The mean ${R}_{\mathrm{adj}}^{\mathrm{2}}$ showed a marked decrease during July 2014 to October 2015, with values falling well below 0.2 (Fig. 4a). Approximately at the same time, the Fyw(189) varied strongly (mean and maximum change between consecutive 1-year windows: 0.02 and 0.12) and the uncertainty was large (mean uncertainty: ±0.11). Contrary to this, during periods of larger ${R}_{\mathrm{adj}}^{\mathrm{2}}$ the change was more modest (mean and maximum change between consecutive 1-year windows: 0.01 and 0.05) with lower uncertainty (mean uncertainty: ±0.04). To find possible modeling influences on the Fyw(189) uncertainty, we first compared the mean ${R}_{\mathrm{adj}}^{\mathrm{2}}$ with it and found that they were correlated (Fig. 4b inset; R2=0.65). Following this, we further investigated relationships between Fyw(189) uncertainty and the amplitudes, phase shifts, and vertical shifts of the 189 sine waves but only show results for throughfall amplitudes, as the other parameters had no correlation (Fig. 4b). The throughfall amplitudes were correlated with R2=0.79, while contrary to this streamflow amplitudes had an R2 of 0.04. Thus, the Fyw(189) uncertainty was strongly controlled by the amplitudes of the precipitation sine waves, while the streamflow sine waves barely influenced it.

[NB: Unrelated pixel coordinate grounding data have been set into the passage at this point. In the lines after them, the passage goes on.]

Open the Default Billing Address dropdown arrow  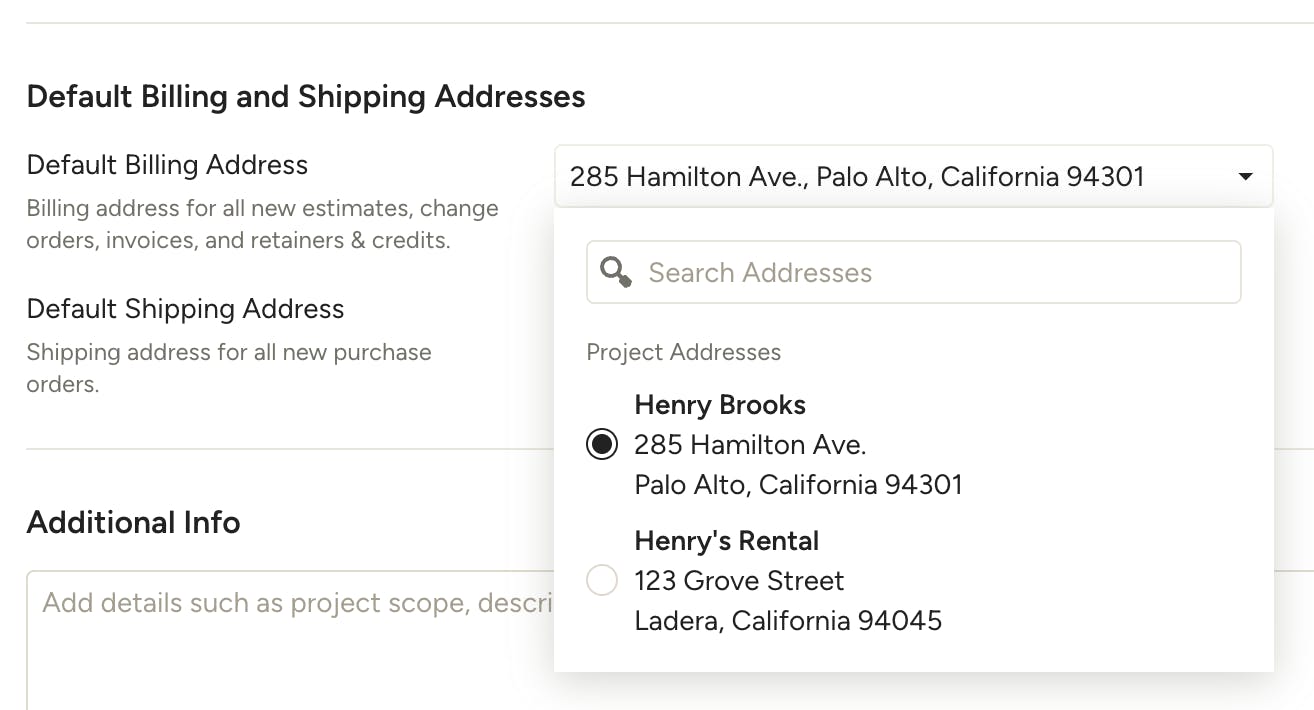point(1245,177)
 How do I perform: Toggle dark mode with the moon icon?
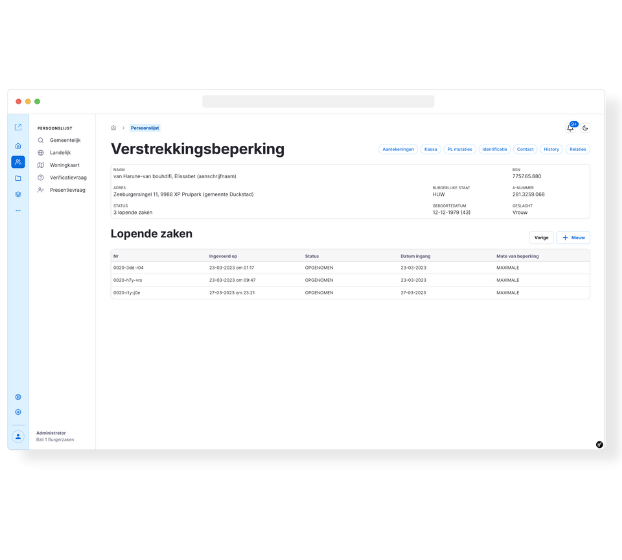586,128
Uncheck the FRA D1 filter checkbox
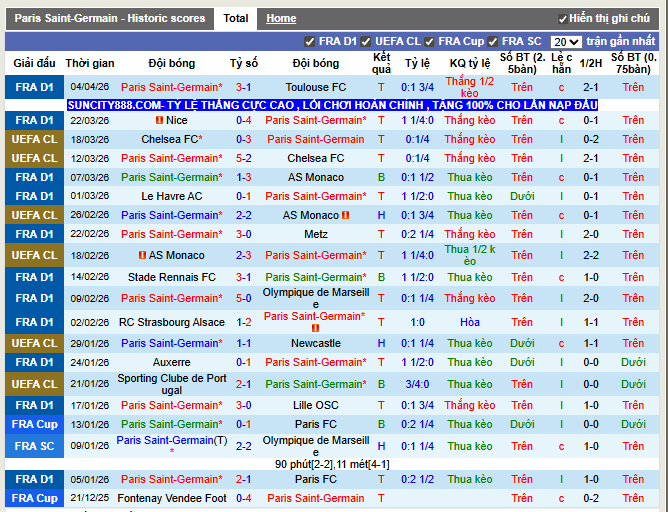The height and width of the screenshot is (512, 668). pos(309,42)
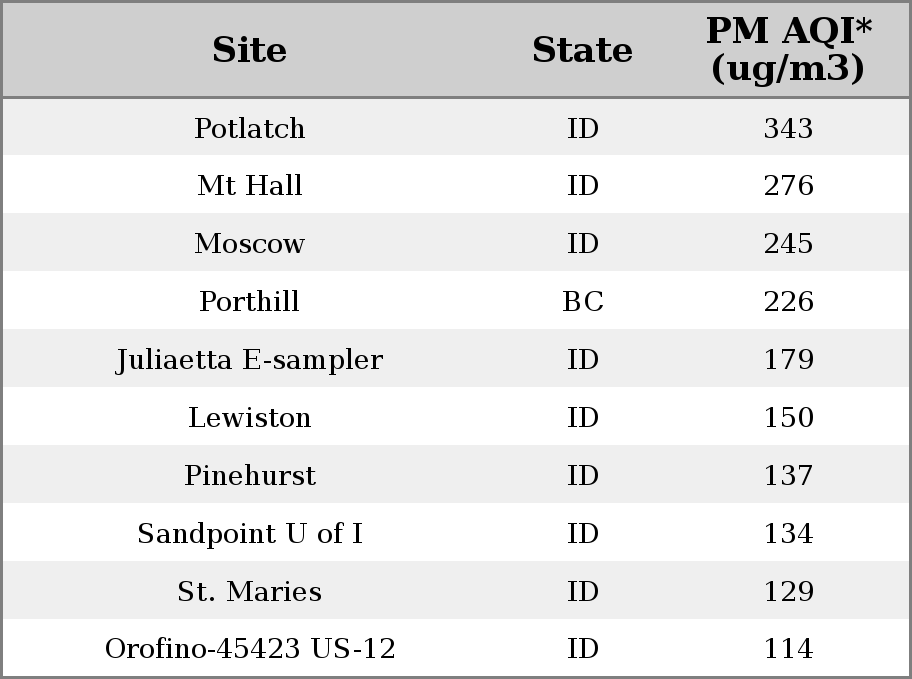
Task: Click the St. Maries site name
Action: point(250,591)
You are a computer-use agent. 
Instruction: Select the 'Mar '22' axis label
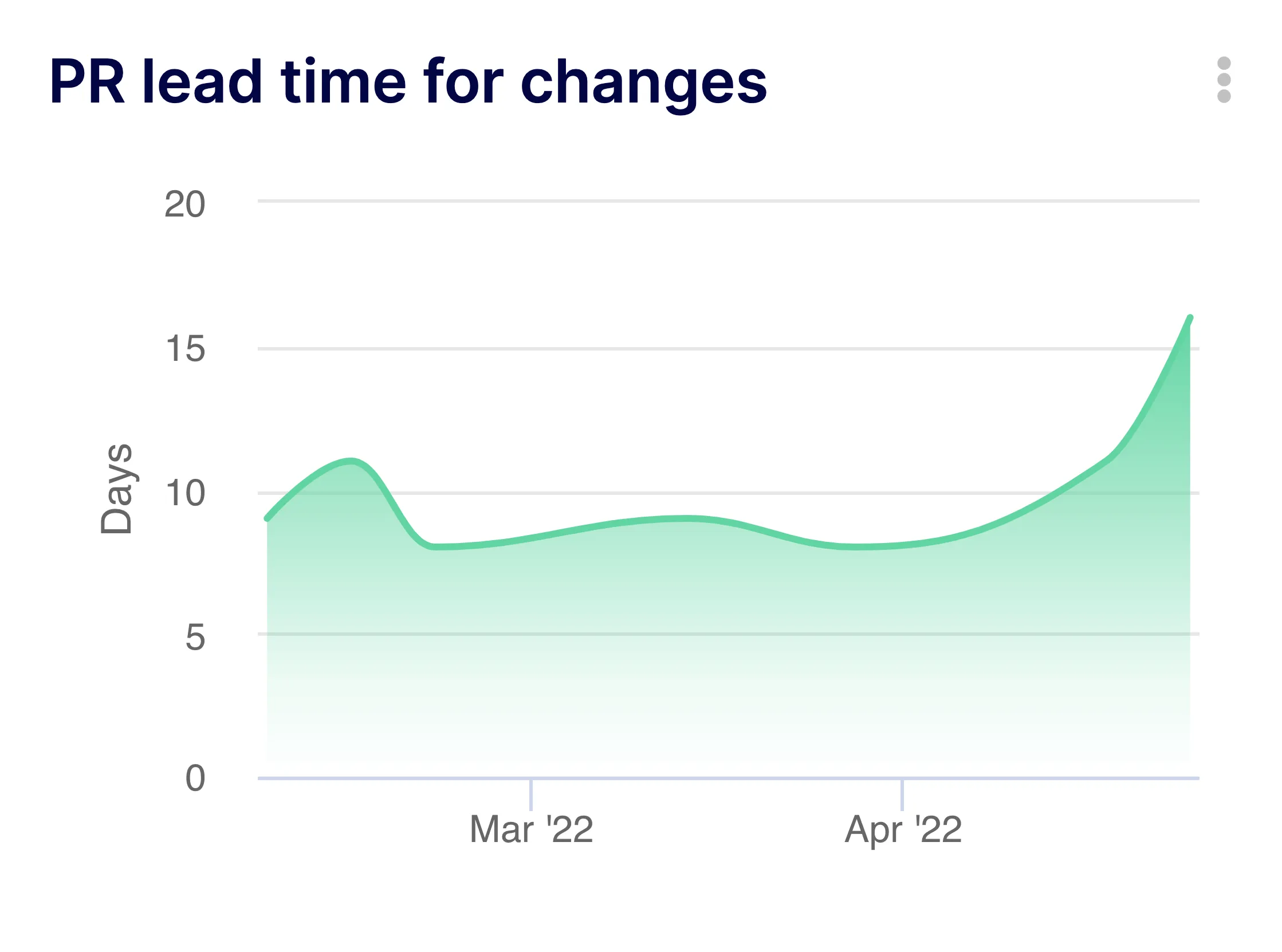pos(533,830)
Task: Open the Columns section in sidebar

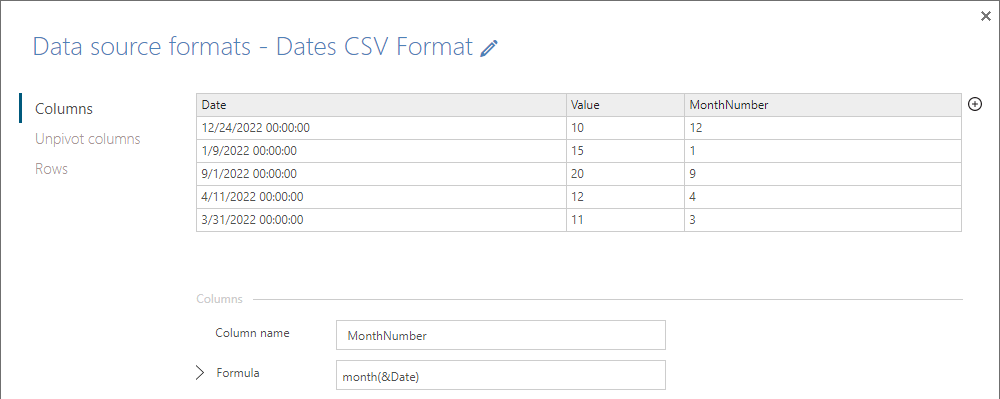Action: point(64,108)

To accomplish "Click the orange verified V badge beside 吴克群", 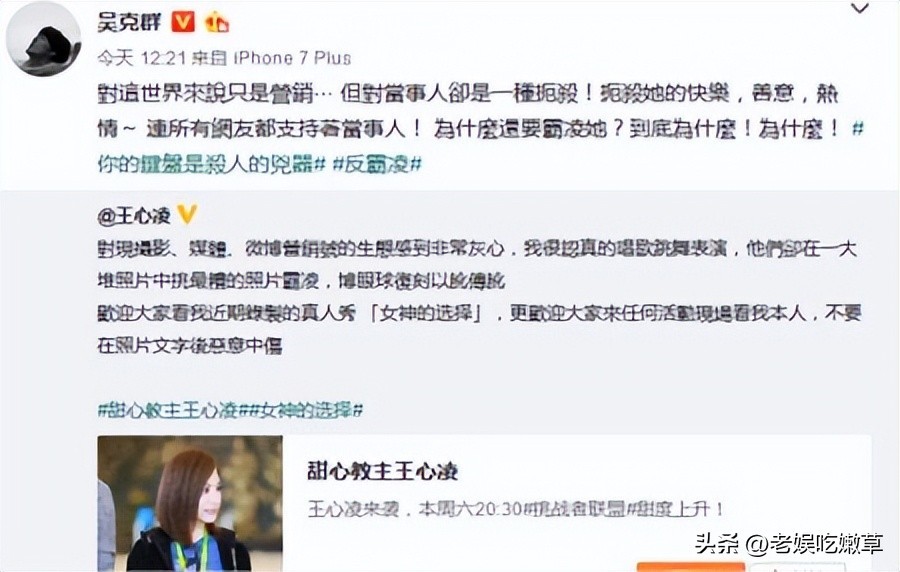I will [x=183, y=22].
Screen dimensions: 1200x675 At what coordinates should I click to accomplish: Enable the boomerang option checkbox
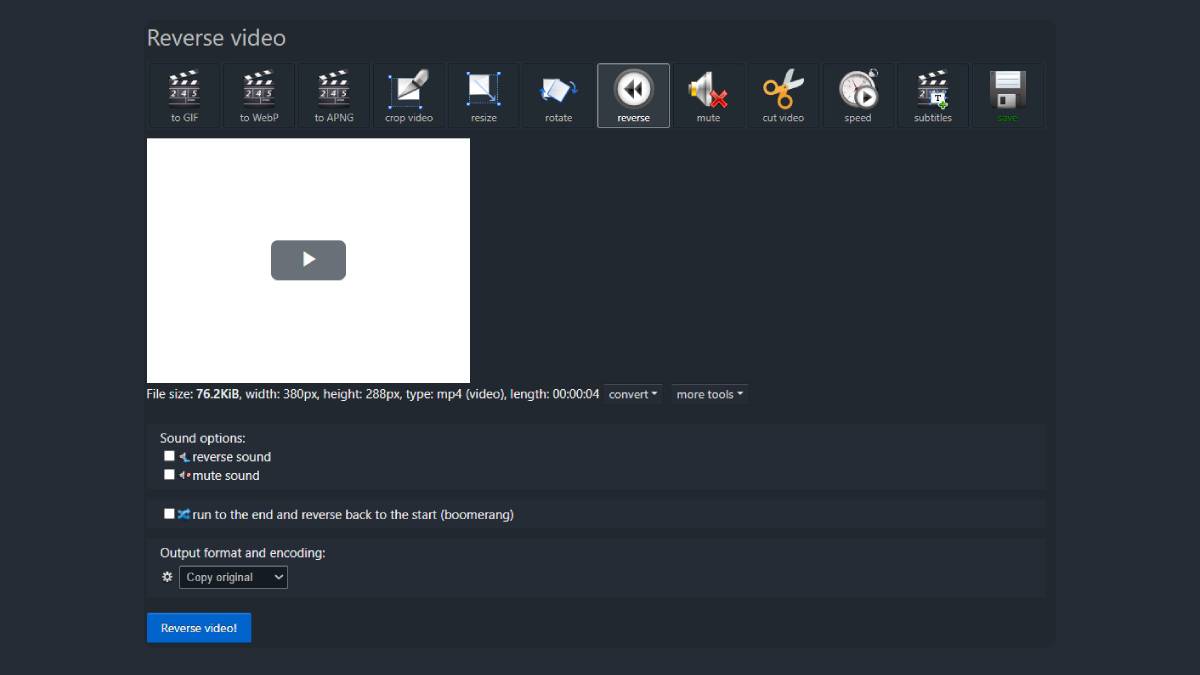click(x=170, y=514)

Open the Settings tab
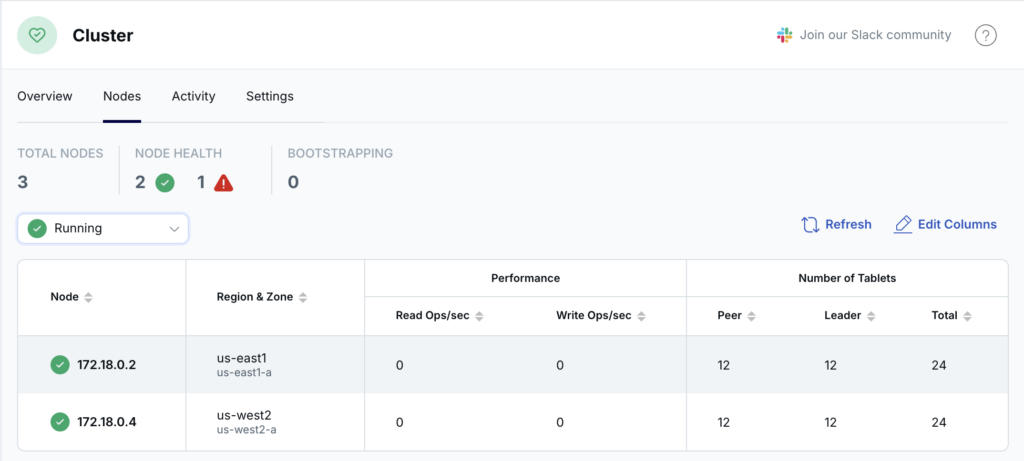270,96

The baseline for Fyw(189) was around 0.05 (Fig. 4). Before the low ${R}_{\mathrm{adj}}^{\mathrm{2}}$ period, Fyw(189) was around 0.05, increased to about 0.1 for a short time, and then fell back to 0.05. After the low ${R}_{\mathrm{adj}}^{\mathrm{2}}$ period, Fyw(189) also fell to about 0.05 before rising in the end. Thus, during the 4.5 years, Fyw(189) values seldom fell below the baseline of 0.05, and we assumed that during any 1-year period the Wüstebach catchment will have at least a 0.05 Fyw. Overall, the Fyw(189) values were positively skewed (Fig. 5). Around 30 % of results indicated a Fyw of 0.06, followed by 55 % of results that indicated a Fyw up to 0.08. Few values are higher than 0.16, with possible outliers between 0.26 and 0.28. Leaving out the period of low ${R}_{\mathrm{adj}}^{\mathrm{2}}$ values does not change the skewness of the histogram. However, values larger than 0.16 disappeared in favor of 0.06 that shifted from 30 % to 40 % relative frequency.

Figure 5Histograms and cumulative distribution functions of all Fyw(189) results (black) and of the results when the low ${R}_{\mathrm{adj}}^{\mathrm{2}}$ period is left out (low R2; grey).

## 3.4 Hypothesis 1: time invariance

The mean of Fyw(189) was 0.09. Consequently, 90 % of all Fyw(189) results must lie within 0.05 to 0.13 to accept hypothesis 1; 159 Fyw results (84 % of the 189) were within those boundaries (Fig. 6a). It could be possible that the period between July 2014 and October 2015 with low ${R}_{\mathrm{adj}}^{\mathrm{2}}$ significantly influenced the rejection of the hypothesis. Therefore, in a second step, we excluded this period, calculated the mean for those values and evaluated the results again (Fig. 6b). The new mean Fyw was 0.07, with 93 % of results found between 0.03 and 0.11. Thus, contrary to using all data, the hypothesis could be accepted if the period of large uncertainty is left out. We then compared the time-variable Fyw(189) to hydrometeorological measurements (Fig. 7) and found that neither temperature nor relative humidity were correlated with it (not shown). While throughfall volume, runoff volume, and snow height were also not correlated (Fig. 7a–c), the runoff coefficient (QP) was negatively correlated with R2=0.25 and $p=\mathrm{1.7}×{\mathrm{10}}^{-\mathrm{11}}$ (Fig. 7d). Leaving out again the period from July 2014 to October 2015 reduced the correlation to R2=0.08 and $p=\mathrm{9.8}×{\mathrm{10}}^{-\mathrm{4}}$.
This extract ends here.